Una settimana impreziosita dalla tenerezza inedita di un Papa venuto da lontano: dalle baraccopoli di Buenos Aires allo scranno di Pietro, dai tuguri maleodoranti dei quartieri malfamati all’incenso odoroso che s’addensa sotto la cupola del Michelangelo. Un Papa, anzi no: due Papi per la prima settimana “strana” oltrechè “santa” del popolo di Cristo. Uno rintanato nella sua cella d’eremita a pregare, l’altro lanciato nel mondo per stupire; dopo esser rimasti entrambi in ginocchio per tracciare la rotta. Un “tandem di Dio” d’inedita meraviglia: uno – armato di ortodossia e di lungimiranza – nel deserto dell’incredulità ha tracciato una strada; l’altro, forte dell’amabilità e della tenerezza, sarà chiamato a far diventare autostrade i sentieri adocchiati dal suo predecessore. Come Mosè con Giosuè: il primo ha condotto il popolo sul ciglio della Terra Promessa, al secondo (pieno d’inesperienza e di giovinezza) venne chiesto di far entrare il popolo in quella Terra tanto sospirata. Perchè la legge della Scrittura è sempre rimasta quella: quando Dio vuole convertire il mondo, parte sempre dalla periferia della città. Due Papi e un sogno: il volto di Dio.

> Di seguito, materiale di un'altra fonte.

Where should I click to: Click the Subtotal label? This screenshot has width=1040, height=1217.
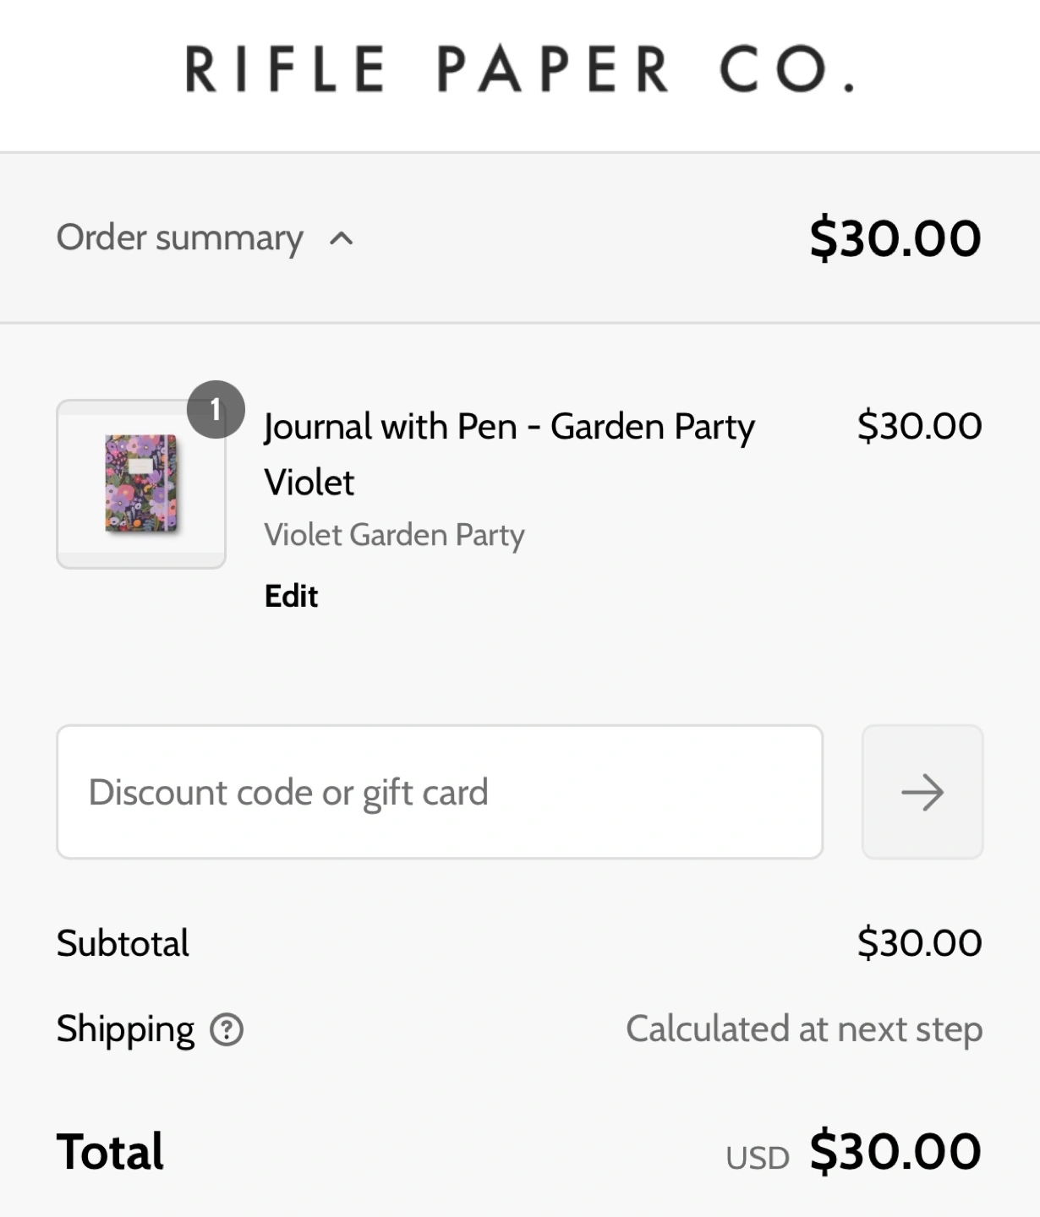point(123,943)
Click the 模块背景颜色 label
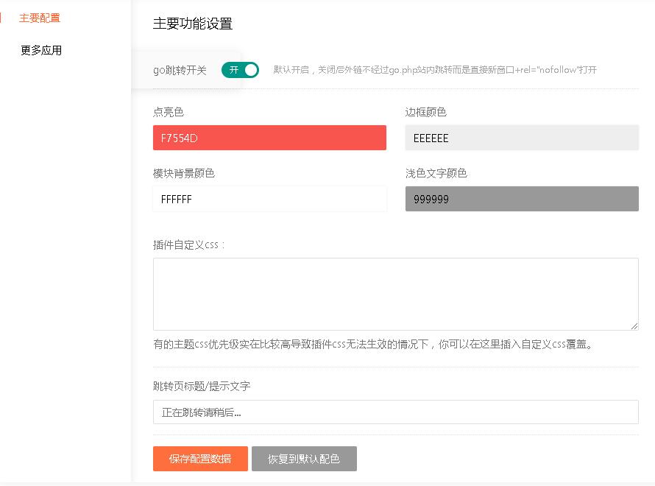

Lo stupore e la meraviglia saranno l’alfabeto necessario d’ora in poi per afferrare la profezia di quest’uomo che volle chiamarsi Francesco: stupore per leggere nella sua semplicità il volto di un Dio della porta accanto, profezia per non smarrire un frammento dei suoi segni profetici. Anche lui partirà dalla periferia per arrivare al mattino di Pasqua: giovedì – il giorno in cui Cristo consacrò i primi sacerdoti dell’umanità – vorrà con sé tremila poveri di Roma dentro la Basilica a concelebrare la Messa: senza il loro vociare confuso, la voce di Cristo diventa incomprensibile. Eppoi nel pomeriggio si chiuderà nel silenzio maledetto del Carcere Minorile di Roma a lavare, asciugare e baciare i piedi di quei piccoli discendenti di Giuda. Poco importa se di Giuda il mondo vorrebbe cancellarne il ricordo: Francesco sa che due soli esseri al mondo hanno saputo il vero segreto di Giuda: Cristo e il traditore. A tutti gli altri, Papa compreso, spetta l’umile gestualità di continuare a tessere una tela pasquale dove i fili del bene s’intrecciano inevitabilmente con i fili del male. Perchè nessun uomo corra mai il rischio di sentirsi escluso dalla vittoria di Pasqua.